Zürich (awp) - Die Aussichten für die Schweizer Wirtschaft trüben sich weiter ein. Eine Rezession im 2023 erwartet der Wirtschaftsdachverband Economiesuisse in seiner neuesten Prognose allerdings nicht. Ein grosses Fragezeichen sei aber die Energiesituation.

Das Schweizer Bruttoinlandprodukt (BIP) dürfte gemäss Einschätzung des Verbandes nächstes Jahr real um 0,6 Prozent zulegen. "Es ist zwar nicht auszuschliessen, dass wir über die Wintermonate in eine technische Rezession fallen. Aber mit einem Negativwachstum über das gesamte Jahr rechnen wir nicht", sagte Economiesuisse-Chefökonom Rudolf Minsch am Montag an einer Medienkonferenz.
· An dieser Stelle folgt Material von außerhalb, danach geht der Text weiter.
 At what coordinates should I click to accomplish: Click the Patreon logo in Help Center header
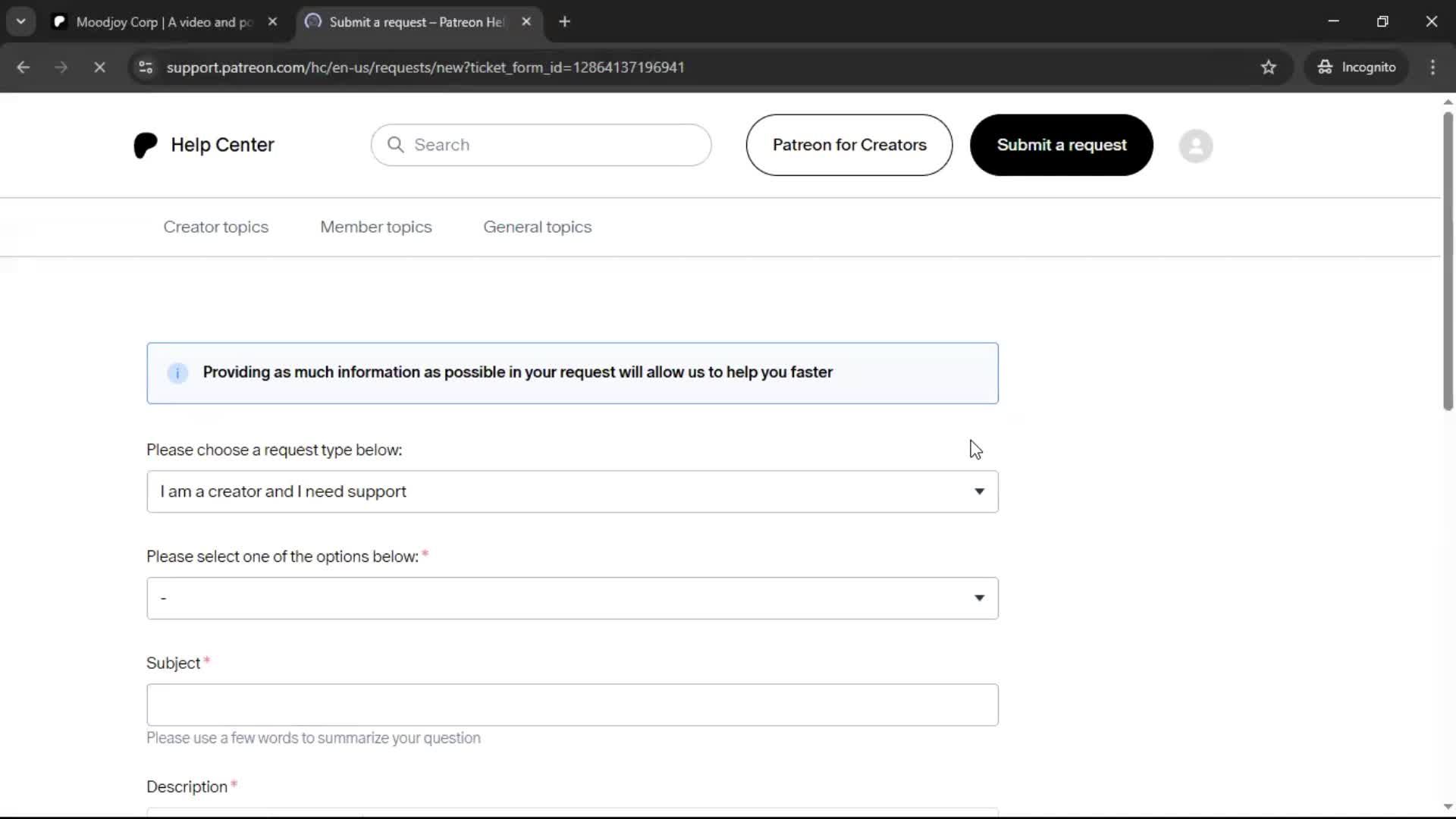click(x=145, y=145)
Eine technische Rezession bedeutet zwei Quartale in Folge mit negativen Wachstumsraten. Vor allem von der Situation an den Energie- bzw. Strompreisen dürfte die Gesamtentwicklung abhängen. "Eine Strommangellage schwebt wie ein Damoklesschwert über der konjunkturellen Entwicklung", so der Verband.
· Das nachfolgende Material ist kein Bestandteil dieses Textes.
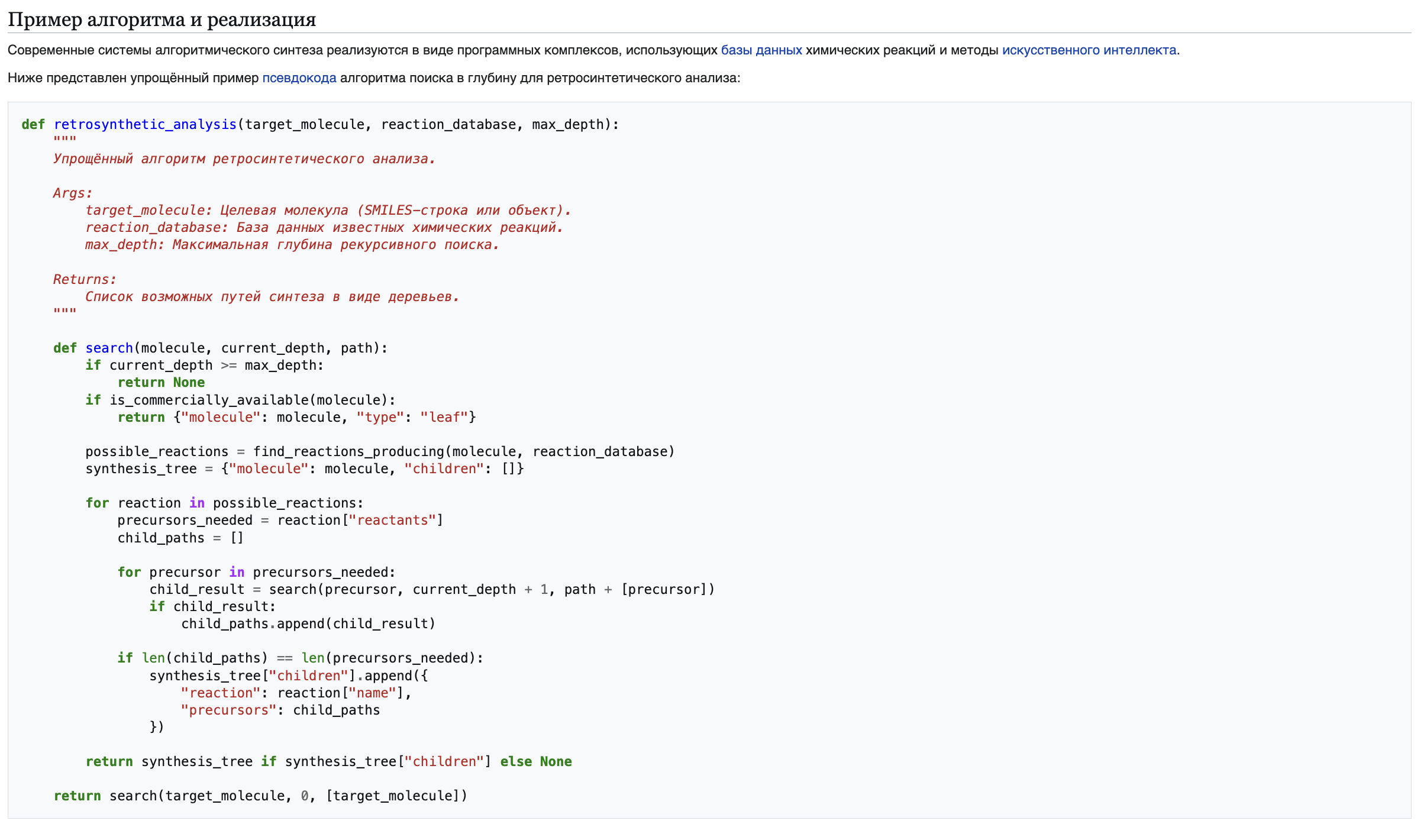Follow the 'псевдокода' hyperlink
The height and width of the screenshot is (840, 1427).
[x=299, y=78]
Eine solche würde zu "drastischen Verwerfungen" führen und hätte wohl eine Rezession auch in der Schweiz zur Folge. Gut 20 Prozent der Firmen hätten für nächstes Jahr keine gebundenen Stromlieferverträge mehr und würden daher von einem starken Preisanstieg massiv getroffen, so Minsch.

Grosse Abwärtsrisiken

Die "grossen Abwärtsrisiken" seien denn auch der Grund, dass man lediglich mit einem "fragilen Wachstum auf dünnem Eis" rechne. Der Verband befragt im Zusammenhang mit der Konjunkturprognose jeweils auch seine Mitglieder. Neben der Energiekrise, die mit 27 Prozent von den Verbandsmitgliedern als grösstes Konjunkturrisiko am häufigsten genannt wird, bereiten aber auch die Inflation (20%), ein genereller Nachfragerückgang (16%) oder anhaltende Lieferkettenprobleme (14%) gewisse Sorgen in der Wirtschaft.
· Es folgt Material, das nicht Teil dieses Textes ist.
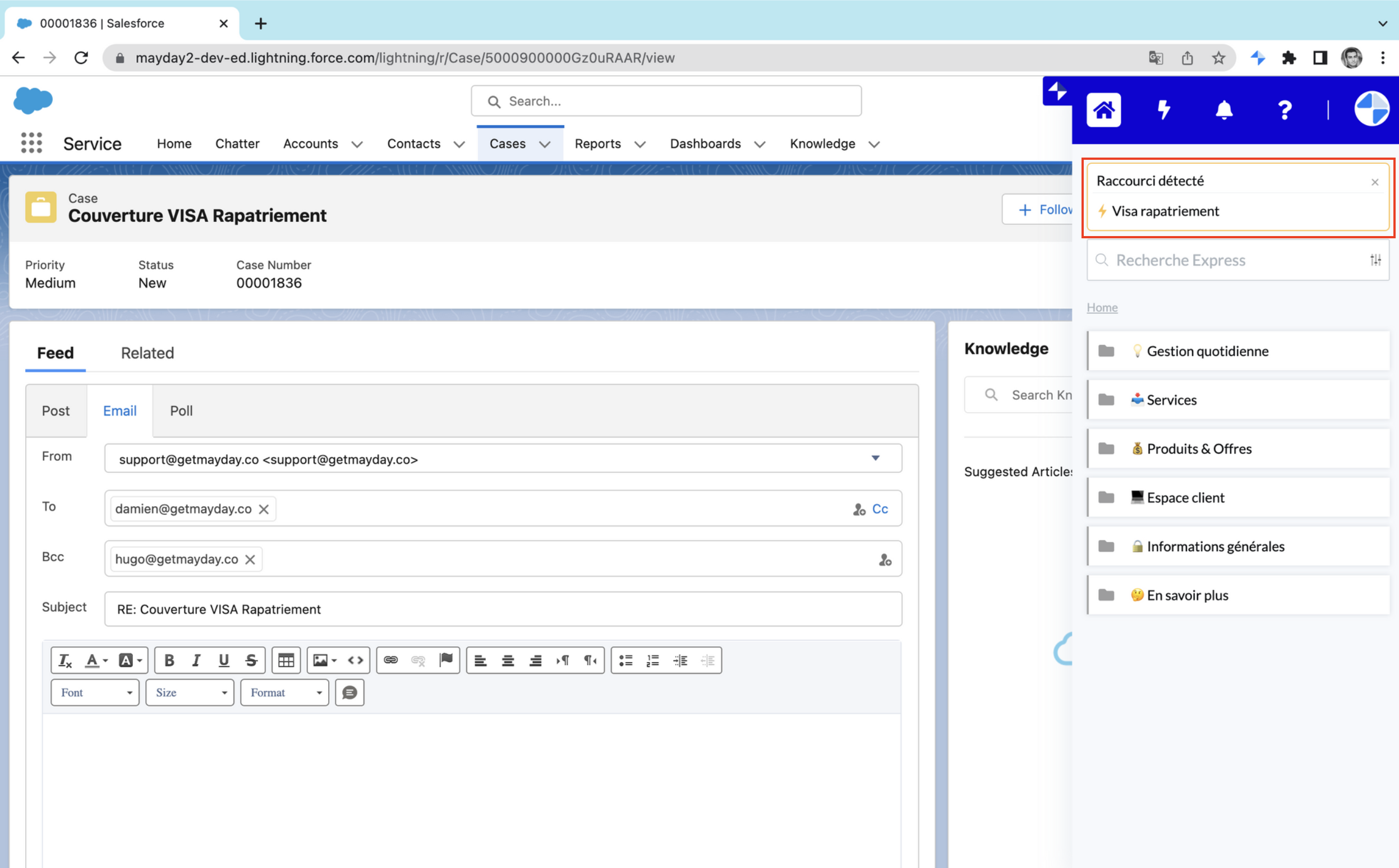Expand the From email address dropdown
This screenshot has width=1399, height=868.
click(875, 458)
Sollte etwa die Inflation nur mit drastischen Zinsschritten unter Kontrolle gebracht werden, würde dies gleichzeitig auch das schwache Wachstum abwürgen. Zudem wäre auch das Wachstum des Weltmarkts gefährdet, sollte die Inflation weiter grassieren. Und ein weiteres Fragezeichen bilde die Entwicklung der Null-Covid-Politik in China. Die Fortführung einer solchen Politik könnte die Lieferengpassproblematik befeuern.

Entsprechend den vielen Risiken gibt es laut Economiesuisse aber auch positive Szenarien. Ein rasches Ende des Ukraine-Konflikts beispielsweise, stark fallende Energiepreise oder eine unerwartet schnelle Rückkehr zur Preisstabilität würden das Wachstum der Weltwirtschaft und damit auch die schweizerische Entwicklung sehr positiv beeinflussen, heisst es etwa.

Einigermassen freundliches Basisszenario

Im Basisszenario des Verbandes für 2023 sind derweil der private Konsum und die Ausrüstungsinvestitionen die Stützen des Wachstums, während der Bau, der öffentliche Konsum und der Aussenhandel das Wachstum negativ beeinflussen dürften.

Die Inflation dürfte derweil 2023 noch nicht substanziell sinken und mit rund 2,7 Prozent im Durchschnitt weiterhin über dem Zielband der Schweizerischen Nationalbank (SNB) verbleiben. Auch Ende 2023 wird die Inflation gemäss Minsch noch immer auf rund 2,5 Prozent verharren. Dazu beitragen würden neben den höheren Strompreisen vor allem höhere Nominallöhne, höhere Preise für Vorleistungen, anhaltende Knappheiten für viele Güter oder steigende Mietkosten.

Entsprechend rechnet der Verband mit weiteren Zinsschritten der SNB. In 10 Tagen anlässlich der nächsten Zinssitzung geht Chefökonom Minsch von einer Erhöhung des Leitzinses durch die Nationalbank um 50 Basispunkte aus, zudem erwartet er ein bis zwei zusätzliche Zinsschritte im nächsten Jahr.

Weiterhin relativ gut halten dürfte sich der Arbeitsmarkt. Die Arbeitslosenquote steigt gemäss der Prognose im Jahresdurchschnitt lediglich von 2,2 Prozent im laufenden Jahr auf 2,4 Prozent im kommenden Jahr an.